§ **What is being asked**
Please retype the material beneath this task exactly, starting with its first line and finishing with the line containing "Search (1145, 31)".
☆ ☆ ☆
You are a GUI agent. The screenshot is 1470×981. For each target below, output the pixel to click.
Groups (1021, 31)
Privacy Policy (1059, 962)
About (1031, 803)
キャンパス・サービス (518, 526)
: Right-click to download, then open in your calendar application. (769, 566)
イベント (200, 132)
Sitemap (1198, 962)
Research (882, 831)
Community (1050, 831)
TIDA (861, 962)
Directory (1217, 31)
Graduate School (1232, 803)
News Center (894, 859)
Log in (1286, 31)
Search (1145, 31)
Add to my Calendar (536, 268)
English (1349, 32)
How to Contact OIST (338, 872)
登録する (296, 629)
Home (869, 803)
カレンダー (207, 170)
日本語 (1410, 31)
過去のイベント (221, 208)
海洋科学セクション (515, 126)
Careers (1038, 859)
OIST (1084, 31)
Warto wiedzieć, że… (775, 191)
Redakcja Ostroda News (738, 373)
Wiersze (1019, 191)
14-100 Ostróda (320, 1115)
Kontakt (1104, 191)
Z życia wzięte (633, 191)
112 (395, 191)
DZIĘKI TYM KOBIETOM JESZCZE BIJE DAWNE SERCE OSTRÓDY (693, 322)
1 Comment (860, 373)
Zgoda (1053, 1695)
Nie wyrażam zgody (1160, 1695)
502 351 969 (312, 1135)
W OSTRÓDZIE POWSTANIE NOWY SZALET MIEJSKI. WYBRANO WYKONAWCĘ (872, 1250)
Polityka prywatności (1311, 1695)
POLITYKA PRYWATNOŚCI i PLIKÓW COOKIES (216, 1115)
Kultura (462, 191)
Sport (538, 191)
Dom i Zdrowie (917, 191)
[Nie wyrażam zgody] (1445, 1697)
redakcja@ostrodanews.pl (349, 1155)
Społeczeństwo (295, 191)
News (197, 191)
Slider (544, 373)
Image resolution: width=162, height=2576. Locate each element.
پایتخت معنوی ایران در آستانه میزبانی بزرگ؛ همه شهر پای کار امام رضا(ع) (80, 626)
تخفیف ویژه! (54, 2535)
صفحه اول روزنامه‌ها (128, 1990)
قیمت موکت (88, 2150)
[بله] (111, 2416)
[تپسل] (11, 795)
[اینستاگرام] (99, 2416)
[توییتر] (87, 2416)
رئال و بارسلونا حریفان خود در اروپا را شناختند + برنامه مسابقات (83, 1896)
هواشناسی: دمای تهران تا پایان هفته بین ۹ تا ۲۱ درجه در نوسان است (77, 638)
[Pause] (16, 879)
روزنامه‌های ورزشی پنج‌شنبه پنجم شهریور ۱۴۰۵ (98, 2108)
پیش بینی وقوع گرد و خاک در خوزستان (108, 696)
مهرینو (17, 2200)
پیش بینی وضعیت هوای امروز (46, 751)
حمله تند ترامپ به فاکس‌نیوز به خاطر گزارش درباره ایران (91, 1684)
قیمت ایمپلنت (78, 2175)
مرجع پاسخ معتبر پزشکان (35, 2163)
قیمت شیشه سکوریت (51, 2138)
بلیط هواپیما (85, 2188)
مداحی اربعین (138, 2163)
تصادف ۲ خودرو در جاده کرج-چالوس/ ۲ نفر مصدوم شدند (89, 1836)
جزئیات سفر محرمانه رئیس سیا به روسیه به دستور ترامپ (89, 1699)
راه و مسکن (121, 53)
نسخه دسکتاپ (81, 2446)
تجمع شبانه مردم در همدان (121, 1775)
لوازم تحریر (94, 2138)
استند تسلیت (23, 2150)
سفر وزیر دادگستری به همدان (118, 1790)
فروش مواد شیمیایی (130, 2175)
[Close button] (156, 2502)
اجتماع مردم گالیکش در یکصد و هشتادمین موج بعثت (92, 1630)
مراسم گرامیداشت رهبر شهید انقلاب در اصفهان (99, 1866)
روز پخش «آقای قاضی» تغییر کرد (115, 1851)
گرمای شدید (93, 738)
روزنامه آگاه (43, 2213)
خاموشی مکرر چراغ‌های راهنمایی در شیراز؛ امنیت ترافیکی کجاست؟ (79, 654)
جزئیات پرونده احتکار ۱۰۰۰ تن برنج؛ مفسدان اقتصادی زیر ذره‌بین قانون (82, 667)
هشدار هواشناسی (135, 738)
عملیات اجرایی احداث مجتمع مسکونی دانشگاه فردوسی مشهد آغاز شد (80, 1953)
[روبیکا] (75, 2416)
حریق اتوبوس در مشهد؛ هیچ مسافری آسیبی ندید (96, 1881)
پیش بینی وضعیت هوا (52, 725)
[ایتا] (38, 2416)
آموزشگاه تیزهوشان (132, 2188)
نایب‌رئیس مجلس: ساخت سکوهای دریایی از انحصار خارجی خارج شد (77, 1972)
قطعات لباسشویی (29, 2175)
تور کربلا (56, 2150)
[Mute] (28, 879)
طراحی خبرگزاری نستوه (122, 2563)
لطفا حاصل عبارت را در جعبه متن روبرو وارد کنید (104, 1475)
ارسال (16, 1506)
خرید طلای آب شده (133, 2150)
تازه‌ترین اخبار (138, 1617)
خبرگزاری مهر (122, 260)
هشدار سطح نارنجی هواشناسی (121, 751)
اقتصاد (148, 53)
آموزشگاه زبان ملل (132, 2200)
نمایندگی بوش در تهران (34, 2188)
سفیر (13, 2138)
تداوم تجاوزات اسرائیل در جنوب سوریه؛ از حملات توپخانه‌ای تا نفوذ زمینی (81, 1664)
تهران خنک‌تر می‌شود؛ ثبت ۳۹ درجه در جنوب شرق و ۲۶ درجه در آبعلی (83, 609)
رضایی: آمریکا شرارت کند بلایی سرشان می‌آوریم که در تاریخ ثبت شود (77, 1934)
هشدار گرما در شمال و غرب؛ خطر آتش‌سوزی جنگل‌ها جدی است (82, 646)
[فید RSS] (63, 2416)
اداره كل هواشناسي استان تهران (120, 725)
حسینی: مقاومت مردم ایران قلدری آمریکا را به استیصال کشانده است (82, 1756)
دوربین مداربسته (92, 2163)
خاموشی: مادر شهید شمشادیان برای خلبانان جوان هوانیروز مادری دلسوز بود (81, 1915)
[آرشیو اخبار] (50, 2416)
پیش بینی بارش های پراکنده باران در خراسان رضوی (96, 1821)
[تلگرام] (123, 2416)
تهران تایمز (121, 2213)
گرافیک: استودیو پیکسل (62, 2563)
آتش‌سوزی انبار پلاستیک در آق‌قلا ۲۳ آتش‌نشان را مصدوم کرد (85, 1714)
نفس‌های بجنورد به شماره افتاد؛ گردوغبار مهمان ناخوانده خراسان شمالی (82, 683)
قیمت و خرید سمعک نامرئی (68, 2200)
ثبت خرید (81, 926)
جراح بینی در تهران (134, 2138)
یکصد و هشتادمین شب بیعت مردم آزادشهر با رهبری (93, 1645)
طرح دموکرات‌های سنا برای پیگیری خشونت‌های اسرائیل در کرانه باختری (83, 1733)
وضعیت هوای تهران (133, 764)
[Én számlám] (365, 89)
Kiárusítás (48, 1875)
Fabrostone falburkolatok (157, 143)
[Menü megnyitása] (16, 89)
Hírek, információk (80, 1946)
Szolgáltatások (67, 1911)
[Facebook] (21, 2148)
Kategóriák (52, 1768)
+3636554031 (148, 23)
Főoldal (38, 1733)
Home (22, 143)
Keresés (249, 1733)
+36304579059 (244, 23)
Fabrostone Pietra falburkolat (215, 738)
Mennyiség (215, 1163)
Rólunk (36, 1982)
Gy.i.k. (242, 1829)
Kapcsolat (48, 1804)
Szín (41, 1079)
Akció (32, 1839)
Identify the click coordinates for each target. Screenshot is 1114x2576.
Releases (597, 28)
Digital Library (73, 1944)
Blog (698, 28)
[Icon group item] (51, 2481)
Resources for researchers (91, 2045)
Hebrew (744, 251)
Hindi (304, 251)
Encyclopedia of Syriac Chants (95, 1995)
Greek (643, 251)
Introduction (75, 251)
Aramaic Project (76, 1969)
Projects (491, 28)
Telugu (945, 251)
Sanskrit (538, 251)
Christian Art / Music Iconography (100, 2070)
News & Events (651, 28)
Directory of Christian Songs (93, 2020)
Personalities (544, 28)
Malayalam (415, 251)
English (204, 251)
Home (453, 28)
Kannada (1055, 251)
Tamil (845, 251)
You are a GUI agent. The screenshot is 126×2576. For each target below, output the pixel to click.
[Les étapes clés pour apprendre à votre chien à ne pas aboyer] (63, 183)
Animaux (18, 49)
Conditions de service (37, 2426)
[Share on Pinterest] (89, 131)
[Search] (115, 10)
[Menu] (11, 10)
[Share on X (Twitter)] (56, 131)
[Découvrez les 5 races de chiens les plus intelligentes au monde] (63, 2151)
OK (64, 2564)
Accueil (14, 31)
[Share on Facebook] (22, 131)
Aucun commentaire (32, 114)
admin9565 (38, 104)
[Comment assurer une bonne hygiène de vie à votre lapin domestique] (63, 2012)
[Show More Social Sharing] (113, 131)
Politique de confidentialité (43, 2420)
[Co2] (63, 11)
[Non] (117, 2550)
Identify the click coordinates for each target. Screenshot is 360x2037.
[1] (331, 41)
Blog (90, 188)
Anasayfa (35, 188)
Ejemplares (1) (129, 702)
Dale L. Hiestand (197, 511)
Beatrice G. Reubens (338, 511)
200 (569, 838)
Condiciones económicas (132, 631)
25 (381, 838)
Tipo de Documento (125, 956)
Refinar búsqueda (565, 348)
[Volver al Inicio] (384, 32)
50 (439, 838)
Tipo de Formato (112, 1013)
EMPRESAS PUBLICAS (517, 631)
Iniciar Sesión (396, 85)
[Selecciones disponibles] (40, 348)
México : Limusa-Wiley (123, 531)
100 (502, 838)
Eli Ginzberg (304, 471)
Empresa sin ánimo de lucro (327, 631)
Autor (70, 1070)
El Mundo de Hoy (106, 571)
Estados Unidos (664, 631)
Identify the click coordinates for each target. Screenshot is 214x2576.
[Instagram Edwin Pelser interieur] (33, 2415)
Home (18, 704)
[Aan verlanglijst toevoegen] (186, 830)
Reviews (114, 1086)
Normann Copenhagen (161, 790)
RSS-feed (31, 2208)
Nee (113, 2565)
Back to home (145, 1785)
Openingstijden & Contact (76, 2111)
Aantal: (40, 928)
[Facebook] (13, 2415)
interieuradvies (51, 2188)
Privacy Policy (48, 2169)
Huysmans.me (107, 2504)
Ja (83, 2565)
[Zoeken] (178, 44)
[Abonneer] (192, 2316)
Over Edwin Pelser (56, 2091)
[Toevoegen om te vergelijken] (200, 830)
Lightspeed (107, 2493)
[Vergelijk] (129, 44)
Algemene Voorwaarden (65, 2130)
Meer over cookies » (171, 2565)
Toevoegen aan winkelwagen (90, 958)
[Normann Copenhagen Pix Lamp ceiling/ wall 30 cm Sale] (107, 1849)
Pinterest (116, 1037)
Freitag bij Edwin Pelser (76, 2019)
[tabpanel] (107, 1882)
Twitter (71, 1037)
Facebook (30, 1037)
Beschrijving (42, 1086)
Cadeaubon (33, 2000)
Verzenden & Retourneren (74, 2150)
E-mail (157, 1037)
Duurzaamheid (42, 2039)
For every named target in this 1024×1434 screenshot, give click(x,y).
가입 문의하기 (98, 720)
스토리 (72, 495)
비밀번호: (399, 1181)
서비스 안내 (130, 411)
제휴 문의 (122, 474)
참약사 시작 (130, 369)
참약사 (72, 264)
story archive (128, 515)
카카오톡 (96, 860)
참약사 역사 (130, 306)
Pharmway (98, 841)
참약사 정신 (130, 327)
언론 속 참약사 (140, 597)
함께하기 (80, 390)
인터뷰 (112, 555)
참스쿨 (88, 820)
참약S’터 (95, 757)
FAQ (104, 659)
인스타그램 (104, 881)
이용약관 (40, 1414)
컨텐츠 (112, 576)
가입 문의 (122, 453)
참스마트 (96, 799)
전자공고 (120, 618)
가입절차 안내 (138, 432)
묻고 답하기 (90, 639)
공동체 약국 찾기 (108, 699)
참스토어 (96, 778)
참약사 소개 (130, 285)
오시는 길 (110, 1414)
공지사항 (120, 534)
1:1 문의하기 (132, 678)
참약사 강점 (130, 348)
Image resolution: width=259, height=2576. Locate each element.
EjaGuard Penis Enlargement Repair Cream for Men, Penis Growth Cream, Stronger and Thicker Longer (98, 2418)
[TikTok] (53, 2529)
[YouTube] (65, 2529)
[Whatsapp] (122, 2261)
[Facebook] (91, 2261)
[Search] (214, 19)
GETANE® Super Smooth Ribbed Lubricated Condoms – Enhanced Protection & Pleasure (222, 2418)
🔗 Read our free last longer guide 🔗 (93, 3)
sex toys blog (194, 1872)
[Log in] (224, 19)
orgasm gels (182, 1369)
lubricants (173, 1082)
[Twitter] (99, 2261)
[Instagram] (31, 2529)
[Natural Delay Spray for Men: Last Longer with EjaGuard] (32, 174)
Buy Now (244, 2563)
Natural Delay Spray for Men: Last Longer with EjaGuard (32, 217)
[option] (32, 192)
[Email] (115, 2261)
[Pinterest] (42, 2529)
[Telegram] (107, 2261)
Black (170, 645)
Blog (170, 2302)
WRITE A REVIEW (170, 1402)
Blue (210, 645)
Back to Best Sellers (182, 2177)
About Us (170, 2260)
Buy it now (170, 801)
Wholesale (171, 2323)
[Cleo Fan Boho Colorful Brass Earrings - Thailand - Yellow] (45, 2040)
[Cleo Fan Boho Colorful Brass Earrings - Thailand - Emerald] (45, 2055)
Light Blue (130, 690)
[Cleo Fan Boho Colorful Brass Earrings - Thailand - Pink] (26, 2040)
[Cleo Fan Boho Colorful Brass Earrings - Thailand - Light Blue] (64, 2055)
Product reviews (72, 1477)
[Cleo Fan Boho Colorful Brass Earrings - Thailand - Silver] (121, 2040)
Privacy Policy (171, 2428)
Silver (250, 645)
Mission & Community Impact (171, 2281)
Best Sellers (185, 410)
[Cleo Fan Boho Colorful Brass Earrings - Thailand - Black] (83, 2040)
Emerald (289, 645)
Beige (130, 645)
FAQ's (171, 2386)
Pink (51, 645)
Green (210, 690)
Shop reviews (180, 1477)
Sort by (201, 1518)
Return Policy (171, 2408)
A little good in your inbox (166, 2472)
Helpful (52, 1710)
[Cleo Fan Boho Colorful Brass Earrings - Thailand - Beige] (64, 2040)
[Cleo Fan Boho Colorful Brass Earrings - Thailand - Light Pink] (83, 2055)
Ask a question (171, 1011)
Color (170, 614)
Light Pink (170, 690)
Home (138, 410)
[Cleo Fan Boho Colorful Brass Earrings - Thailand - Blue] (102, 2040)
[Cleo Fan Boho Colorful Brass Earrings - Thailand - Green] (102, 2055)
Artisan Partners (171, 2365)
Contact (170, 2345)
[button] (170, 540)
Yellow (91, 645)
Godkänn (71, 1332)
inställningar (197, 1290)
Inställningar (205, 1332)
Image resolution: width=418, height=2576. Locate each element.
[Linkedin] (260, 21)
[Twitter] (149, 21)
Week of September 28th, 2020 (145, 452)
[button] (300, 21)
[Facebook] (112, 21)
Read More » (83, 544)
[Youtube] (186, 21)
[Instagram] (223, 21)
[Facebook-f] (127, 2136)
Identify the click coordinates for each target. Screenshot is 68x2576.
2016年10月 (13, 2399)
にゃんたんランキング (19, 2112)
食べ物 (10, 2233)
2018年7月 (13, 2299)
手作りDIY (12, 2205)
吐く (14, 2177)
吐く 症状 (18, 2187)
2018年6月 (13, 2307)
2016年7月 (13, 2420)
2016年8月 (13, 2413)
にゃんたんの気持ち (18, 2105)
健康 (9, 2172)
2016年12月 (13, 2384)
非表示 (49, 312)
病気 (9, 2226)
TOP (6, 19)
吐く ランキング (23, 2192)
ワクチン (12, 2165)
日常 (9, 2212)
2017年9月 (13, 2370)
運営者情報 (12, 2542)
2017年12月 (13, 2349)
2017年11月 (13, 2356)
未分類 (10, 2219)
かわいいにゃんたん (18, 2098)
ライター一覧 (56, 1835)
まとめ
☆ ☆ ☆
§ **Response to this exercise**
You are a GUI agent. The screenshot is 1470×981. For each target below, output the pixel to click.
Groups (1021, 31)
Privacy Policy (1059, 962)
About (1031, 803)
キャンパス・サービス (518, 526)
: Right-click to download, then open in your calendar application. (769, 566)
イベント (200, 132)
Sitemap (1198, 962)
Research (882, 831)
Community (1050, 831)
TIDA (861, 962)
Directory (1217, 31)
Graduate School (1232, 803)
News Center (894, 859)
Log in (1286, 31)
Search (1145, 31)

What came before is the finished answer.